I Francescani in Terra Santa

Tra i più noti archeologi cattolici che hanno operato in Palestina spicca la figura di un frate minore di origine toscana, il padre Bellarmino Bagatti (1905-1990). Questi, al monte Nebo, così come nell’area vicina al lago di Galilea, o ad Ain Karim, a Emmaus-Qubeibeh e a Nazaret, imparò e poi insegnò a seguire con criterio storico uno scavo. Lo fece, raccordando tra loro memorie di pellegrini e risultati archeologici che fanno di un luogo venerato di Palestina un testimone delle vicende di questa terra e della fede cristiana.

In tale ambito si deve ricordare che gli scavi presso il “Dominus Flevit” (sul pendio del monte degli Ulivi), con la scoperta di ossuari nelle tombe giudaiche del I-III secolo, avevano fatto entrare anche lo Studium Biblicum Franciscanum nel dibattito sulle origini cristiane, innescato o rinverdito anche dalla scoperta di manoscritti ritrovati nelle grotte di Qumran.

Voci per individuare parole ed elementi

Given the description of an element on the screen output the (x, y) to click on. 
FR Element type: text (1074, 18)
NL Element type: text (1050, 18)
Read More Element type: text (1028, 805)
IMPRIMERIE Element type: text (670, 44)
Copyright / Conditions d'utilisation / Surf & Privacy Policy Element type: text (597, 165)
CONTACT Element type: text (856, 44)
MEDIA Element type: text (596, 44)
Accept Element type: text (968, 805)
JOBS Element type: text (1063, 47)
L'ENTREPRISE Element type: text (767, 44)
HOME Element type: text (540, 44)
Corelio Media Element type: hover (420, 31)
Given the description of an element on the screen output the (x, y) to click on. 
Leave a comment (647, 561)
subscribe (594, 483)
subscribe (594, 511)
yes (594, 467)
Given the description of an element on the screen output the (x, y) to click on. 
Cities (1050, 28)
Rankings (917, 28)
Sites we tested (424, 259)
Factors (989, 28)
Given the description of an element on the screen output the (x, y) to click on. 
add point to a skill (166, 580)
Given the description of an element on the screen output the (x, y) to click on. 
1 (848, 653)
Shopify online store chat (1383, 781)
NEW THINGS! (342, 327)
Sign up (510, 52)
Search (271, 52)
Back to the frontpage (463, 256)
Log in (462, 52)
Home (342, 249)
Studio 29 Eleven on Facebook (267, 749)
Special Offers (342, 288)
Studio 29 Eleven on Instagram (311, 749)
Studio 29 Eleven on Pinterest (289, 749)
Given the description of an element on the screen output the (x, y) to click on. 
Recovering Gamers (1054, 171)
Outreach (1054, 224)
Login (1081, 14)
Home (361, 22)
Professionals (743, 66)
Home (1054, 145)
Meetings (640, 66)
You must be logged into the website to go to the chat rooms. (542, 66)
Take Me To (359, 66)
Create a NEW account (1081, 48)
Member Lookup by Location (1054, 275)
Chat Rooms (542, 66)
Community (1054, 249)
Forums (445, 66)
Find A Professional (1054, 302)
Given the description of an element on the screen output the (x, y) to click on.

— Istruzioni del compito —
Rispondi alle domande seguenti basandoti sul testo sui Francescani in Terra Santa.
1. Di quale origine era il padre Bellarmino Bagatti?
2. Dove si trova il "Dominus Flevit"?
3. In quali grotte furono ritrovati i manoscritti citati?

— Esercizio svolto —
1. Era di origine toscana.
2. Si trova sul pendio del monte degli Ulivi.
3. Furono ritrovati nelle grotte di Qumran.